SO. in order to tell what's wrong with game of thrones you kind of have to have read the books, because the books are the reason the show goes off the rails. i actually blame the showrunners relatively little in proportion to GRRM for how bad the show was (which I'm not gonna rehash here because if you're interested in GOT in any capacity you've already seen that horse flogged to death). people debate when GOT "got bad" in terms of writing, but regardless of when you think it dropped off, everyone agrees the quality declined sharply in season 8, and to a certain extent, season 7. these are the seasons that are more or less entirely spun from whole cloth, because season 7 marks the beginning of what will, if we ever see it, be the Winds of Winter storyline. it's the first part that isn't based on a book by George R.R. Martin. it's said that he gave the showrunners plot outlines, but we don't know how detailed they were, or how much the writers diverged from the blueprint — and honestly, considering the cumulative changes made to the story by that point, some stark divergence would have been required. (there's a reason for this. i'll get there in a sec.)
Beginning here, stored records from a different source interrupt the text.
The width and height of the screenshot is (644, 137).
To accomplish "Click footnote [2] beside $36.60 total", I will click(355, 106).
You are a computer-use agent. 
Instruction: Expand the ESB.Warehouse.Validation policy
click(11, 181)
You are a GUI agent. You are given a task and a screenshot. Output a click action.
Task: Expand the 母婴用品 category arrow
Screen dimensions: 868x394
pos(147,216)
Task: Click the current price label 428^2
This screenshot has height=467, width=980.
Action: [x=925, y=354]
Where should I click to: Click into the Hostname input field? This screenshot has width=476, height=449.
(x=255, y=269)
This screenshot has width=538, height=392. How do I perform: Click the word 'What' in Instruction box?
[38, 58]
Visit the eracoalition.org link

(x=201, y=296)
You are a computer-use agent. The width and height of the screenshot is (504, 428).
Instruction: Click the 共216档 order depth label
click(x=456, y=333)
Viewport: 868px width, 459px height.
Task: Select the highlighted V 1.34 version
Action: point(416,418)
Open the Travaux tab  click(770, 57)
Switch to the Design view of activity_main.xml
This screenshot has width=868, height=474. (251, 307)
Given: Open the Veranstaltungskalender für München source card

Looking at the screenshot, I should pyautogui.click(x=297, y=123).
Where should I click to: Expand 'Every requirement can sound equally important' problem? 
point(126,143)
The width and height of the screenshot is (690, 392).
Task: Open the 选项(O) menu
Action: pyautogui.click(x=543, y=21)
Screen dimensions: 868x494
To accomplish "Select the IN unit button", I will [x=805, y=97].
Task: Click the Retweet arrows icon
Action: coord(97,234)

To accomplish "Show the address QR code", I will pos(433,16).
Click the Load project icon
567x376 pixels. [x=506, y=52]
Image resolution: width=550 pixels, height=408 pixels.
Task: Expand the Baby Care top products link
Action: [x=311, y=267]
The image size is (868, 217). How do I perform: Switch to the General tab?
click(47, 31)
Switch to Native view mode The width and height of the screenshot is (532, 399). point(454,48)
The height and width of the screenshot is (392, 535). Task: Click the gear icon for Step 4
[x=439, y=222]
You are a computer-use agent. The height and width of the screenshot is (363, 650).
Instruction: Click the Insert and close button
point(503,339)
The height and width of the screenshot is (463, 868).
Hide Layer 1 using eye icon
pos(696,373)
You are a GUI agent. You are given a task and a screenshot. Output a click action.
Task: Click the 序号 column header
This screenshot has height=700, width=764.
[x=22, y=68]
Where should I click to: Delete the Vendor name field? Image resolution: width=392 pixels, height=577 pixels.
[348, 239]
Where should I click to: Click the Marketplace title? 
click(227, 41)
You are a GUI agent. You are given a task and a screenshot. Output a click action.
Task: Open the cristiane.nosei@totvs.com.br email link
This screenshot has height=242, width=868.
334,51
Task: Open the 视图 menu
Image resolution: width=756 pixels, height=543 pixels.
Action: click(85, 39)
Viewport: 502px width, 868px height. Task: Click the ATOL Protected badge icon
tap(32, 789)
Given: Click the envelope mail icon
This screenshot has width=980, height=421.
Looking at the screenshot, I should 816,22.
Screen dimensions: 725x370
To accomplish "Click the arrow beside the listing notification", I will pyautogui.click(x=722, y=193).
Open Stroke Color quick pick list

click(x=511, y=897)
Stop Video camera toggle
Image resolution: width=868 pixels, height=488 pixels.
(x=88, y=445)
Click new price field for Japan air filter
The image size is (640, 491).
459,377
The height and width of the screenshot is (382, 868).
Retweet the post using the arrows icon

so far, i'm not saying anything all that original. a lot of people recognized how bad the show got as soon as they ran out of Book to adapt. (I think it's kind of weird that they agreed to make a show about an unfinished series in the first place — did GRRM figure that this was his one shot at a really good HBO adaptation, and forego misgivings about his ability to write two full books in however many years it took to adapt? did he think they would wait for him? did he not care that the series would eventually spoil his magnum opus, which he's spent the last three decades of his life writing? perplexing.) but the more interesting question is why the show got bad once it ran out of Book, because in my mind, that's not a given. a lot of great shows depart from the books they were based on. fanfiction does exactly that, all the time! if you have good writers who understand the characters they're working with, departure means a different story, not a worse one. now, the natural reply would be to say that the writers of GOT just aren't good, or at least aren't good at the things that make for great television, and that's why they needed the books as a structure, but I don't think that's true or fair, either. books and television are very different things. the pacing of a book is totally different from the pacing of a television show, and even an episodic book like ASOIAF is going to need a lot of work before it's remotely watchable as a series. bad writers cannot make great series of television, regardless of how good their source material is. sure, they didn't invent the characters of tyrion lannister and daenerys targaryen, but they sure as hell understood story structure well enough to write a damn compelling season of TV about them!
so but then: what gives? i actually do think it's a problem with the books! the show starts out as very faithful to the early books (namely, A Game of Thrones and A Clash of Kings) to the point that most plotlines are copied beat-for-beat. the story is constructed a little differently, and it's definitely condensed, but the meat is still there. and not surprisingly, the early books in ASOIAF are very tightly written. for how long they are, you wouldn't expect it, but on every page of those books, the plot is racing. you can practically watch george trying to beat the fucking clock. and he does! useful context here is that he originally thought GOT was going to be a trilogy, and so the scope of most threads in the first book or two would have been much smaller. it also helps that the first three books are in some respects self-contained stories. the first book is a mystery, the second and third are espionage and war dramas — and they're kept tight in order to serve those respective plots.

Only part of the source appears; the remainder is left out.